Whatever you choose, tie it to policies that only expose the paths that caller truly needs. Most Vault mistakes are not "Vault broke"; they are "the role or policy was too broad" or "the token lived too long".

KV v2 secrets

KV v2 is the standard key/value engine with versioning. It is the right place for passwords, API tokens, and deploy-time configuration secrets.
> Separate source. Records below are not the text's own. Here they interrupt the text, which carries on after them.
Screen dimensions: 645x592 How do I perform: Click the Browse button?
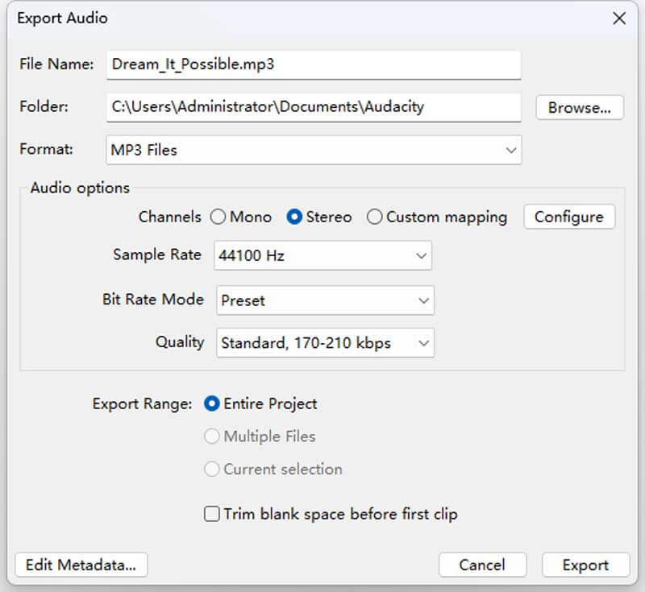(580, 107)
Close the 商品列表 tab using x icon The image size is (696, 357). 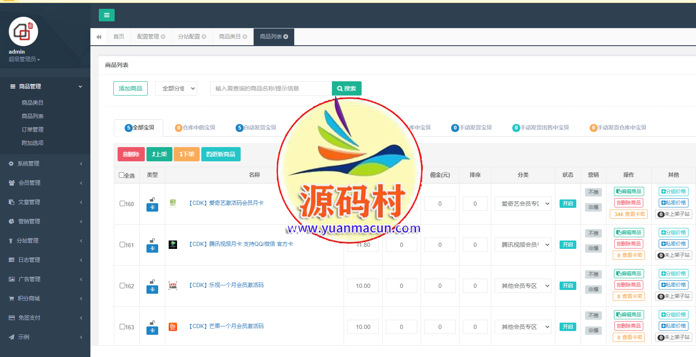pyautogui.click(x=286, y=37)
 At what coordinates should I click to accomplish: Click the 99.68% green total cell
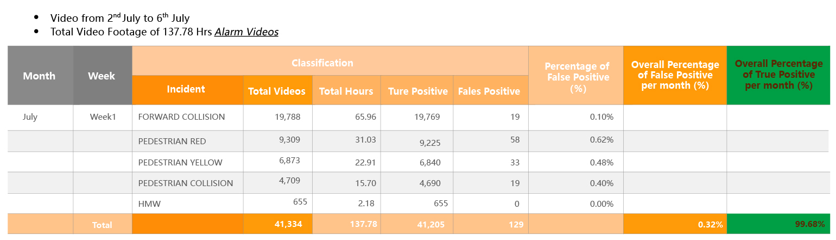pos(812,224)
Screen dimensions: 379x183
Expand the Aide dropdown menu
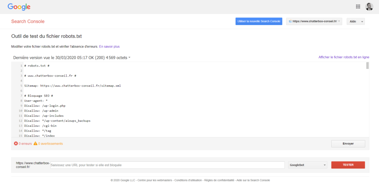(x=355, y=21)
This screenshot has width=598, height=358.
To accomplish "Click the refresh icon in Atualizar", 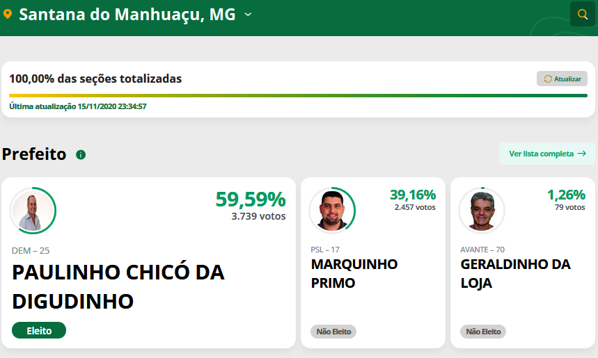I will pyautogui.click(x=548, y=79).
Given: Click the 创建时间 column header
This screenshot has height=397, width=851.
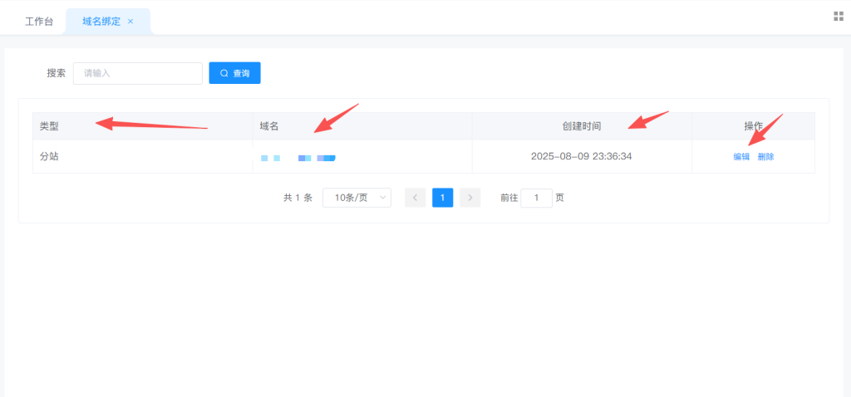Looking at the screenshot, I should tap(582, 126).
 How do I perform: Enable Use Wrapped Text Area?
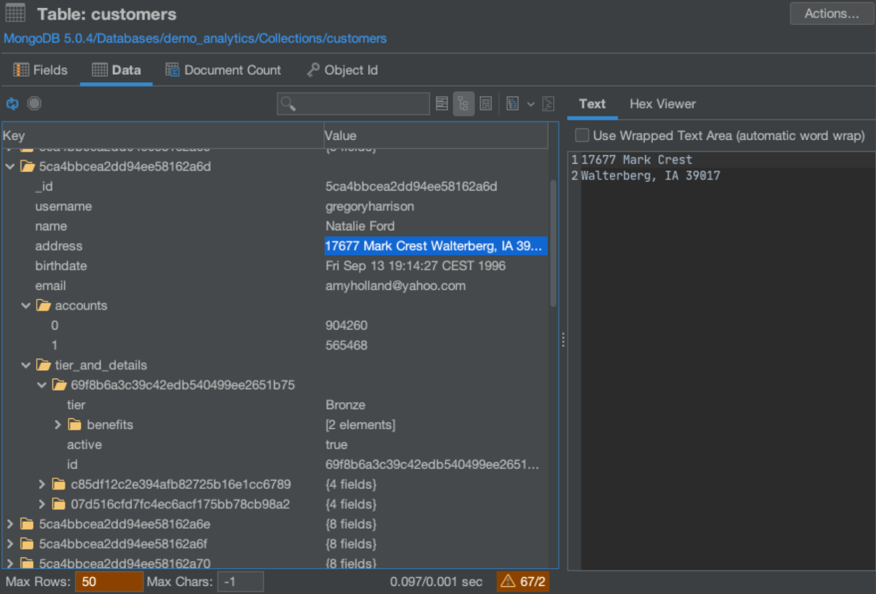581,135
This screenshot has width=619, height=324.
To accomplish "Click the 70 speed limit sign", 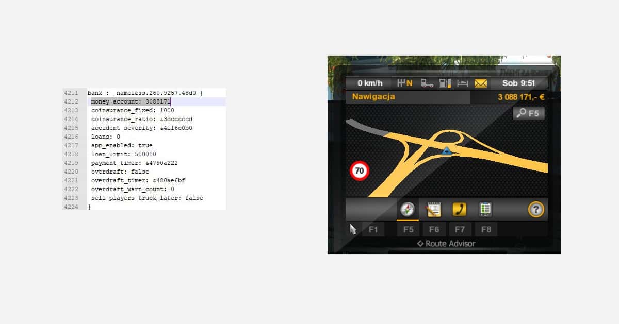I will tap(360, 170).
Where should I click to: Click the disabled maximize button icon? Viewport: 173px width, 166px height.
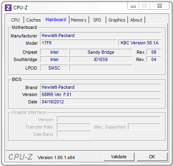pyautogui.click(x=144, y=6)
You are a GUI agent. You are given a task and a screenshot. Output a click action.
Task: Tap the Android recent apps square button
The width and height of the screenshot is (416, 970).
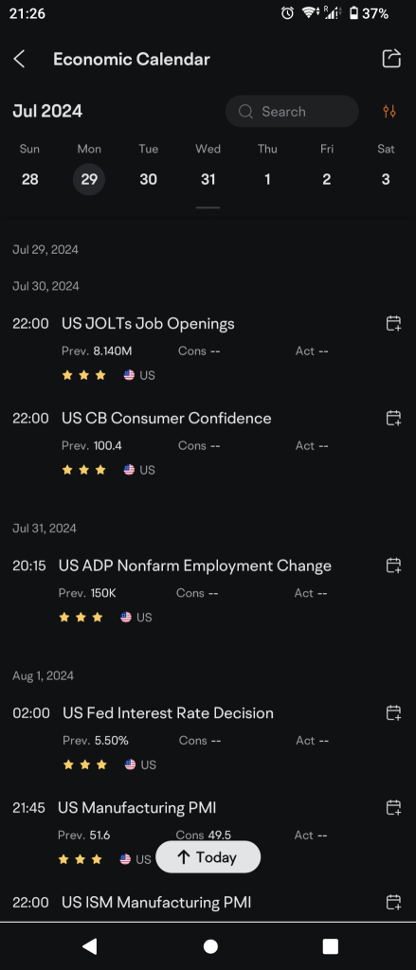click(331, 946)
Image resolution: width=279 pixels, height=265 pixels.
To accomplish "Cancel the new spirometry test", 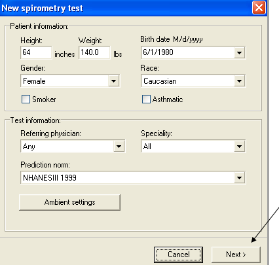I will click(x=178, y=255).
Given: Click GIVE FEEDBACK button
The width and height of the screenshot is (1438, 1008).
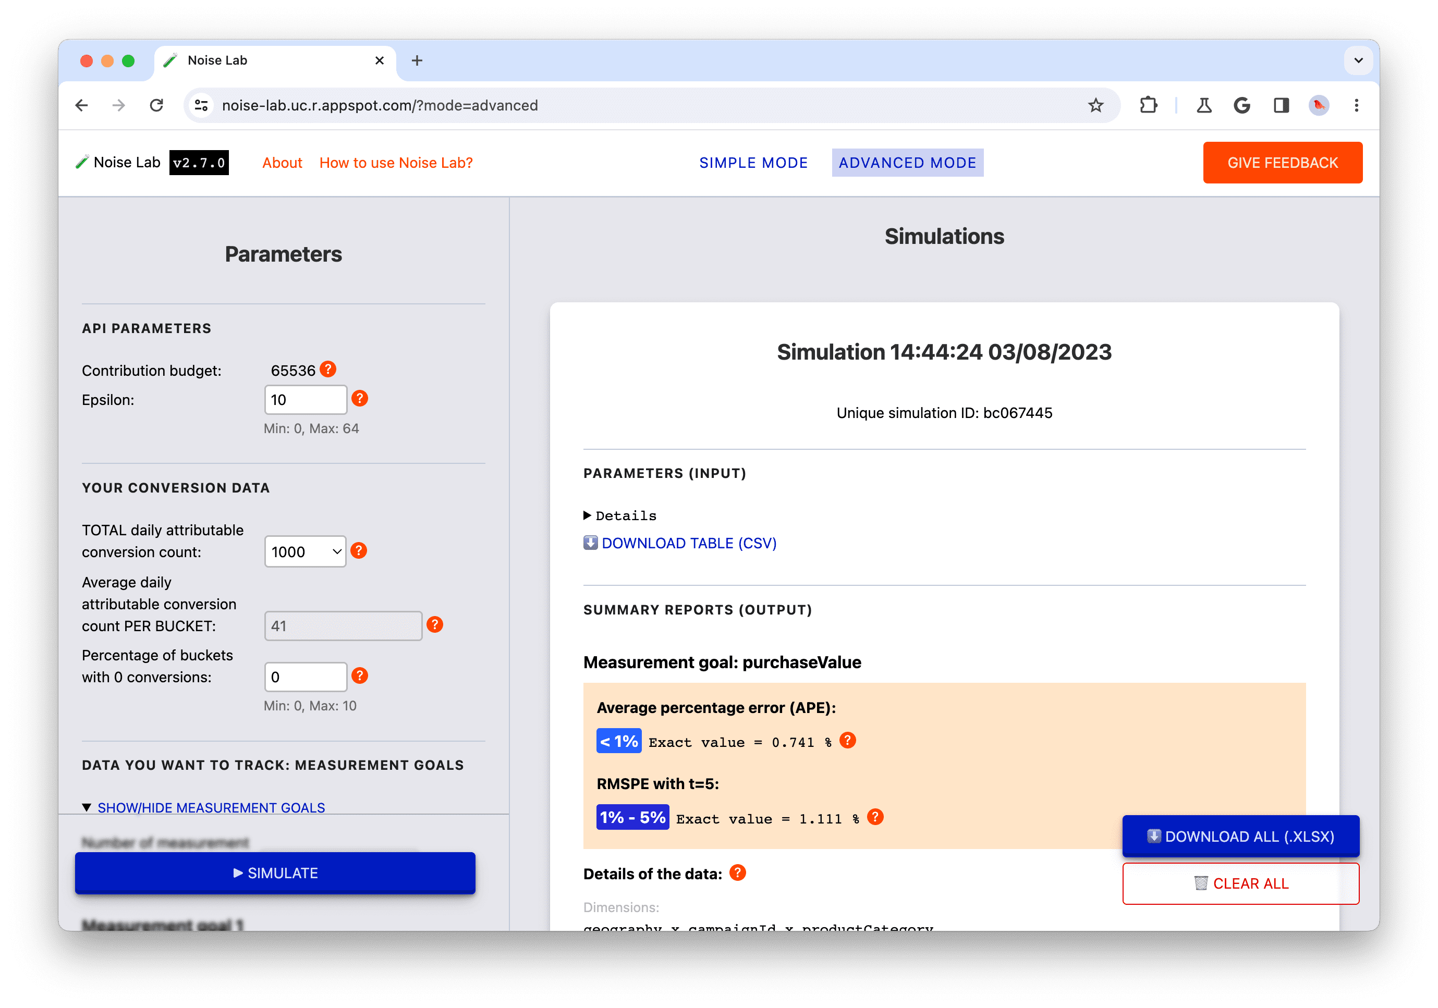Looking at the screenshot, I should click(x=1283, y=163).
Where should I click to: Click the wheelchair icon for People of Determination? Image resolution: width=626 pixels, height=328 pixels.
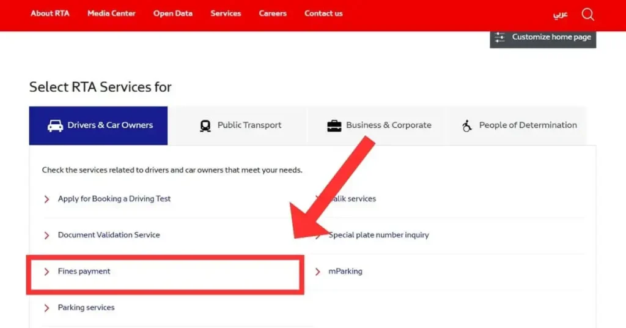[x=467, y=125]
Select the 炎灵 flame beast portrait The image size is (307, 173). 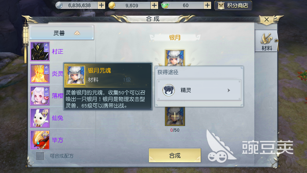click(x=40, y=74)
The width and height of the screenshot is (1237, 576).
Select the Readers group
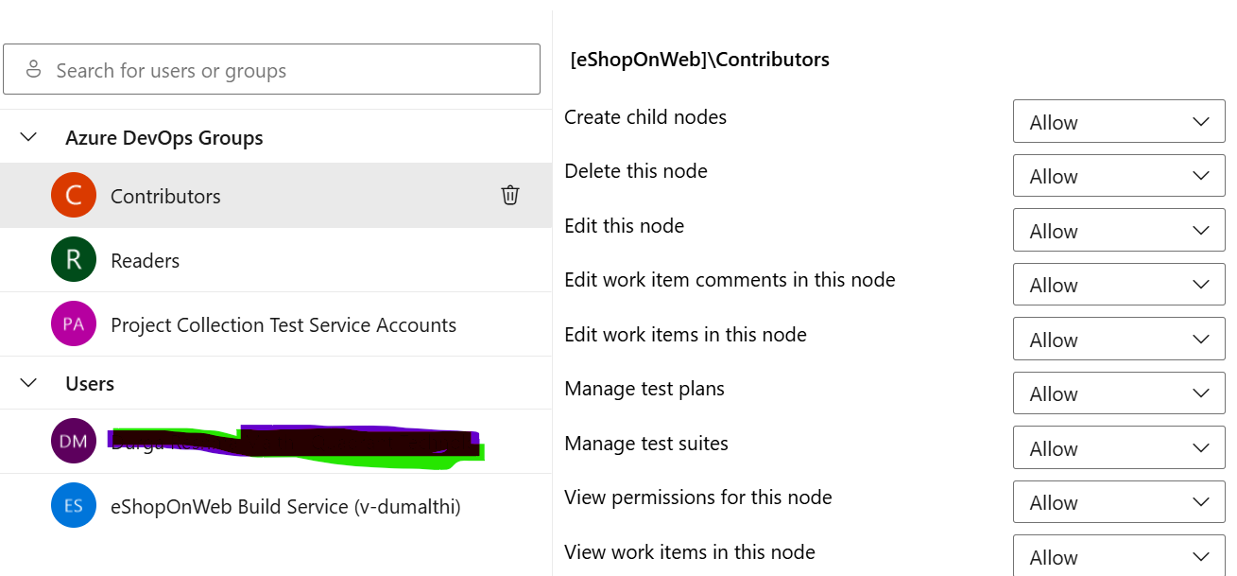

vault secrets enable -path=kv kv-v2

vault kv put kv/prod/app \
  db_password="redacted" \
  api_token="redacted"

vault kv get kv/prod/app
vault kv metadata get kv/prod/app

Important path nuance:

# API-style read path
curl -sS \
  -H "X-Vault-Token: $VAULT_TOKEN" \
  "$VAULT_ADDR/v1/kv/data/prod/app"
Classic KV v2 mistake: a policy grants kv/prod/app but the client reads kv/data/prod/app, resulting in permission denied even though the secret "exists". Match the engine version and path format.

Transit encryption

Transit is for "encrypt this value for me" or "decrypt this ciphertext for me" without storing the plaintext in Vault. It is useful for apps that need encryption as a service.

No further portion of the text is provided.